Excel BI - Excel Challenge 644

excel-challenges
excel-formulas
🔰 List All names and total cost against each name.
Published

March 24, 2026

Illustration for Excel BI - Excel Challenge 644

Challenge Description

🔰 List All names and total cost against each name.

Solutions

library(tidyverse)
library(readxl)

path = "Excel/644 Total Cost.xlsx"
input = read_excel(path, range = "A2:B17")
test  = read_excel(path, range = "D2:E6")

result = input %>%
  mutate(Name = ifelse(is.na(Cost), `Name & Category`, NA)) %>%
  fill(Name, .direction = "down") %>%
  summarise(`Total Cost` = sum(Cost, na.rm = T), .by = Name)

all.equal(result, test)
#> [1] TRUE
  • Logic: Read the workbook ranges needed for the challenge; Derive the required intermediate columns; Aggregate or rank the data at the required grouping level; Apply the business rule conditions explicitly.
  • Strengths: The code maps the workbook rule into a compact, reproducible pipeline.
  • Areas for Improvement: The solution assumes the workbook layout and selected ranges remain stable, so any structural change in the sheet would require small adjustments.
  • Gem: The elegant part is how little code is needed once the correct intermediate representation is chosen.
import pandas as pd
import numpy as np

path = "644 Total Cost.xlsx"
input = pd.read_excel(path, usecols="A:B", skiprows=1, nrows=16)
test = pd.read_excel(path, usecols="D:E", skiprows=1, nrows=4).sort_values('Name').reset_index(drop  = True)

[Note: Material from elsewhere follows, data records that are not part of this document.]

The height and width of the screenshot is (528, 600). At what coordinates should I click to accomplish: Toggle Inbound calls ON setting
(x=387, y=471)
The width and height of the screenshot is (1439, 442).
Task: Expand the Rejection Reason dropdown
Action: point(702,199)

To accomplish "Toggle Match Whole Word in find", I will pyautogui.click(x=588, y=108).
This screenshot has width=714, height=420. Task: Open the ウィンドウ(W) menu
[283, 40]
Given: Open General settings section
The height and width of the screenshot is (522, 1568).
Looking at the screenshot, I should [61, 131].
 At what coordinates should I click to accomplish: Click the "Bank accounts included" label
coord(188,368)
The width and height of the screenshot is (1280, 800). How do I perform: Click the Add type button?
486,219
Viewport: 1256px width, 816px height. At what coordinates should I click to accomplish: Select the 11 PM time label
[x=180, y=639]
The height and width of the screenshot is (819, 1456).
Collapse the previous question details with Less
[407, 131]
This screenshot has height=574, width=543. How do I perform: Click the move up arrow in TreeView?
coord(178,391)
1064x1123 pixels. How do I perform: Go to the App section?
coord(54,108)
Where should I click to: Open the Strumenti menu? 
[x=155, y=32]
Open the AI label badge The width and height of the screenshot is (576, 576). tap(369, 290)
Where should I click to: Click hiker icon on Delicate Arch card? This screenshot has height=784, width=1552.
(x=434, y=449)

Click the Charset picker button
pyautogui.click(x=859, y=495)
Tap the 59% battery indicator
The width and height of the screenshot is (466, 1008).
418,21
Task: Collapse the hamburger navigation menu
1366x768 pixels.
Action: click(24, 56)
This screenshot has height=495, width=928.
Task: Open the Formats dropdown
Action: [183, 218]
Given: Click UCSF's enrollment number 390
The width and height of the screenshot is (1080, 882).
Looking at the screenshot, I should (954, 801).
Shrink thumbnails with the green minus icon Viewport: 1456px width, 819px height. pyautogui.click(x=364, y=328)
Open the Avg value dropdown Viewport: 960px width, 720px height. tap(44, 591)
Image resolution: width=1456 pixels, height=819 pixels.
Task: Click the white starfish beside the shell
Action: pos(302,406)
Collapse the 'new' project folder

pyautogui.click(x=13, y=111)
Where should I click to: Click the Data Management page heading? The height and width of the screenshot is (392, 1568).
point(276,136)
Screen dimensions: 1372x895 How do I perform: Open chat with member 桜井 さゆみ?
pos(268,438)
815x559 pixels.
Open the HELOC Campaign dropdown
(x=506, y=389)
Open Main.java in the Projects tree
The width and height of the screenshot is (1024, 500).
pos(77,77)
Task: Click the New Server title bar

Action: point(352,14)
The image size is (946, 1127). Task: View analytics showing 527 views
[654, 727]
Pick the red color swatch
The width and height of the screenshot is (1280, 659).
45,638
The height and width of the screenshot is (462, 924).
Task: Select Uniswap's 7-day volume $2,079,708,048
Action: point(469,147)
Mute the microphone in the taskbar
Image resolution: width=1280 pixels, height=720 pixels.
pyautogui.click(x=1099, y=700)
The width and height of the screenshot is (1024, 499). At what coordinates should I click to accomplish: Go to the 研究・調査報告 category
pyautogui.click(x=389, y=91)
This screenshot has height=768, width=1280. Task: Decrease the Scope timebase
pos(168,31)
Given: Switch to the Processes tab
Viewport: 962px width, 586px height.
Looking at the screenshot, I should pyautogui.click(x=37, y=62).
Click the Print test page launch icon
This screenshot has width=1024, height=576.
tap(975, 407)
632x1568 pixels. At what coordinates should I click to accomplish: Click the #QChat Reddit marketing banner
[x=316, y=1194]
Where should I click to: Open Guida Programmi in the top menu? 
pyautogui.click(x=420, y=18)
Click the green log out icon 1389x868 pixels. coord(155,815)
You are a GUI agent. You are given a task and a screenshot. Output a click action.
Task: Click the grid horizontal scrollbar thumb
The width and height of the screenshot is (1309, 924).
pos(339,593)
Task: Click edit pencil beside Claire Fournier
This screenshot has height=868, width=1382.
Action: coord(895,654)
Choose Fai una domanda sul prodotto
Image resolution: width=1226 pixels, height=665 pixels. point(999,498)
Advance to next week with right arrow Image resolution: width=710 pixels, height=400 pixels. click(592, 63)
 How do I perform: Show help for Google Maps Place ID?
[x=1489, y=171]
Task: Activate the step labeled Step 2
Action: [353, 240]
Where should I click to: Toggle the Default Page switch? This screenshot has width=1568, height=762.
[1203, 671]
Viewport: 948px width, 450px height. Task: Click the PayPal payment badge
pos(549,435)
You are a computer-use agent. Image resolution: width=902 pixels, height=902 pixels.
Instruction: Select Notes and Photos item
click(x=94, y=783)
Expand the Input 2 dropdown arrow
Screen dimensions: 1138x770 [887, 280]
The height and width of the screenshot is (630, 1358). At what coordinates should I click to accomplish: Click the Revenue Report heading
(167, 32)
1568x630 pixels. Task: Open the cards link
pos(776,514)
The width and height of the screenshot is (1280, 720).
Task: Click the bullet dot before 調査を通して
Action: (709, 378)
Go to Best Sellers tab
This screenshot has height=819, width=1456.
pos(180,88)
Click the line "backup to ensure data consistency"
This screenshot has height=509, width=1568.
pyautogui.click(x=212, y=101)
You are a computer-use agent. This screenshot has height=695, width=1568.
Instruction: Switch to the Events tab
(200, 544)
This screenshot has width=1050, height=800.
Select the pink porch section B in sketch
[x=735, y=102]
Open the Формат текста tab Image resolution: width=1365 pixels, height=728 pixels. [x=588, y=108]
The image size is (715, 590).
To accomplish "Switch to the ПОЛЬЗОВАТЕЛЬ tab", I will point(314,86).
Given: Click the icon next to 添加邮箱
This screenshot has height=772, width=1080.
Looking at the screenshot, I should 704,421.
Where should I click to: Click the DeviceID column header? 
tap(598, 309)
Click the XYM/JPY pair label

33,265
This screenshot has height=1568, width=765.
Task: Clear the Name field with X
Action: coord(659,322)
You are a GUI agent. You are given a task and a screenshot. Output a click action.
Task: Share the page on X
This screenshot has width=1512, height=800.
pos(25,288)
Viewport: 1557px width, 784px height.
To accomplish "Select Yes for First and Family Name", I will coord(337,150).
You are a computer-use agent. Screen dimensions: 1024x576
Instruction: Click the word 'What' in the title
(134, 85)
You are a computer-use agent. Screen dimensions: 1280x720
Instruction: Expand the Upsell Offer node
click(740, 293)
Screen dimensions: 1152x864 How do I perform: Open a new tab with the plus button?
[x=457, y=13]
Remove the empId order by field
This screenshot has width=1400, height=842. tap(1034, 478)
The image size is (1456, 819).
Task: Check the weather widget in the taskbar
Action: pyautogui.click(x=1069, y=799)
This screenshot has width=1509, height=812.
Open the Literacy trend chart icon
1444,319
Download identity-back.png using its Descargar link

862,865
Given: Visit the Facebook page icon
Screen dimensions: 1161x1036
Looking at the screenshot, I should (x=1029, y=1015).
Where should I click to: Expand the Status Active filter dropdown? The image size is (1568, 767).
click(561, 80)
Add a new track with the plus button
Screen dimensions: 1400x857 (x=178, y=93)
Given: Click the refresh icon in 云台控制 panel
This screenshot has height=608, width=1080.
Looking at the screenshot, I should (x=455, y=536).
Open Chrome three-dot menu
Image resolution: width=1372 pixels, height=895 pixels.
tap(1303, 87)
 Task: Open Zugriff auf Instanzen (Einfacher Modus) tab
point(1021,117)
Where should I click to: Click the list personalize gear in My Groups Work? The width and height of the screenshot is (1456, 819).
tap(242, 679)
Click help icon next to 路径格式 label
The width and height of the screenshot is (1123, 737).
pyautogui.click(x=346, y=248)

input['Name'] = input['Name & Category'].where(input['Cost'].isna()).ffill()
result = input.fillna({'Cost': 0}).groupby('Name')['Cost'].sum().reset_index().rename(columns={'Cost': 'Total Cost'})
result['Total Cost'] = result['Total Cost'].astype(np.int64)

print(result.equals(test)) # True

The Python version follows the same grouped logic and keeps the transformation explicit in a dataframe pipeline.

Difficulty Level

Easy / Medium

The business rule is clear, though the workbook still needs a few transformation steps to reach the expected output.